Ethics commissioner ready to testify to committee today: NDP critic
The Canadian Press
Published Wednesday, August 21, 2019 10:04AM EDT
Last Updated Wednesday, August 21, 2019 11:23AM EDT
OTTAWA -- Ethics commissioner Mario Dion could testify to a parliamentary committee as early as Wednesday afternoon about his findings on the prime minister's breach of the Conflict of Interest Act, the NDP's Charlie Angus says.
But whether the House of Commons ethics committee moves ahead with the study of Dion's report rests in the hands of the Liberal MPs who hold the majority of seats.
Dion had said he would make himself available to testify when MPs meet, but Angus said he spoke to the chair of the committee to ensure that would be an option.
Angus said Dion would likely appear by video conference.
"I am hoping, and I expect that, Mr. Dion will be able to provide testimony ... and then we can finally get some clear answers," Angus said.
Dion released a scathing report last week that concluded Prime Minister Justin Trudeau breached a section of the ethics code by improperly pressuring former attorney general Jody Wilson-Raybould to end criminal proceedings on corruption charges against the Montreal engineering giant.
For his part, Trudeau has said he disagrees with, but accepts, Dion's findings and was acting to protect Canadian jobs.
In his report, Dion also disclosed that he couldn't get all the information he required, as potential witnesses and Trudeau's office claimed cabinet confidence stopped from them from sharing everything they knew.
"This is a very important report, it is a very damning report and it also raises questions about the fundamental powers of the ethics commissioner in terms of the interference and obstruction that was laid in his path by the Prime Minister's Office and the Privy Council," Angus said.
Trudeau has shown a complete disregard for the rule of law, Angus added, noting that's what got him into trouble: "He needs to really grow up and assume the role of prime minister here and not just a public figure who thinks he's impervious to accountability."
Conservatives and New Democrats pushed for the emergency committee meeting to be held early Wednesday afternoon.
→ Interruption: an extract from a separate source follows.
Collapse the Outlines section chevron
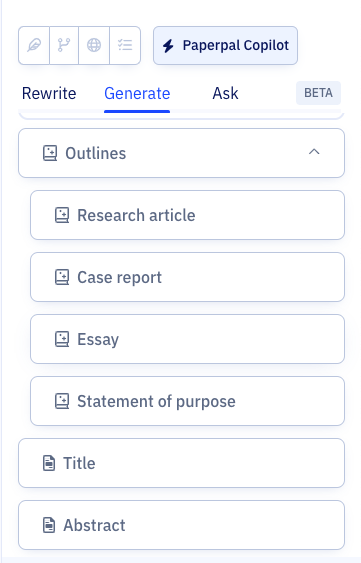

Agreeing to invite Dion to appear would mean keeping the SNC-Lavalin controversy in the headlines as MPs gear up for the Oct. 21 election.
On Wednesday morning, Conservative Leader Andrew Scheer reiterated his call for the Liberals to put partisan interests ahead of their own and let the study proceed.
"We will learn today whether or not scandal and corruption is limited to just the Liberal party's leader in the form of Justin Trudeau, or whether or not this rot has infected the entire Liberal caucus and the entire Liberal party," Scheer said at an event in Richmond Hill, Ont.
Scheer said that if the study fails to go ahead, he hopes to be able to convince voters to hold Trudeau accountable on voting day this October.
"We cannot have a lawmaker who is a lawbreaker."
Trudeau has suggested voters want to move on.
A new poll suggests Dion's report hasn't so far hurt the Liberals' chances of re-election this fall, nor has it helped the Conservatives.
The Leger poll suggests the two parties were locked in a dead heat, with the support of 33 per cent of voters, as they jockey for position at the starting gate for the Oct. 21 vote.
Liberal support was unchanged from last month, despite Dion's report, and Conservative support was down three percentage points from last month, despite the party's best efforts to re-ignite public outrage over the affair.
The online survey of 1,535 eligible voters was conducted Aug. 16-19 for The Canadian Press and weighted to reflect the makeup of Canada's population; it cannot be assigned a margin of error because internet-based polls are not considered random samples.
It is unhelpful to apply the frame of a political horse race to a question of the rule of law, Angus said.
"I'm less concerned about whether Mr. Trudeau is up one point or down one point," he said. "My concern is if he interfered with a prosecution and we have to have some manner of accountability, whether it is him or for future prime ministers. Otherwise, we don't have the rule of law in this country."